1 |
On Sun, Nov 07, 2004 at 02:14:28PM +0100 or thereabouts, Peter Simons wrote: |
2 |
> I would kindly request a statement from the Gentoo developers about this. |
3 |
|
4 |
I'm a developer, but you should consider the following to be my opinion |
5 |
only and not any sort of official statement. |
6 |
|
7 |
> Specifically: |
8 |
> |
9 |
> (1) Do you agree that this is a problem? |
10 |
|
11 |
As another poster already noted, of course it is, but it's not specific to |
12 |
Gentoo. What happens if the server hosting the master repository of glibc |
13 |
gets compromised? How do you know that hasn't already happened and there's |
14 |
back doors galore on your machine right now? That may seem like a |
15 |
smart-ass question, but stop for a moment and consider it seriously.

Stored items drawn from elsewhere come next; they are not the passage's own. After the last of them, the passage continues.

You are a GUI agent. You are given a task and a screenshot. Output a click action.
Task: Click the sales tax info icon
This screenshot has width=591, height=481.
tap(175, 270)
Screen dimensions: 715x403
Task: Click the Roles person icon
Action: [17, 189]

How |
16 |
do you *KNOW* that there are no backdoors in the version of glibc on your |
17 |
computer right now? |
18 |
|
19 |
> (2) Are there plans for getting it fixed? |
20 |
|
21 |
We already implemented a major change nearly a year ago by moving |
22 |
'rsync.gentoo.org' onto servers that are managed by the Gentoo team. |
23 |
Previously, we relied on community mirrors which worked well, but didn't |
24 |
allow us to ensure the servers were all held to the same high security |
25 |
standard. |
26 |
|
27 |
We've also taken a number of other steps to mitigate this type of exposure |
28 |
including getting GPG signing into portage and the creation of an auditing |
29 |
project which reviews the ebuilds and code used in our distribution. |
30 |
|
31 |
> (3) Is there any estimate how long this will take? |
32 |
|
33 |
n/a |
34 |
|
35 |
> I have read some of the material Alexander hyper-linked to |
36 |
> and, frankly, most of it is outright frightening. |
37 |
|
38 |
Then you should immediately unplug your computer from the internet. The |
39 |
minute you jack in, you're accepting some level of risk. That's just the |
40 |
nature of the beast. |
41 |
|
42 |
--kurt |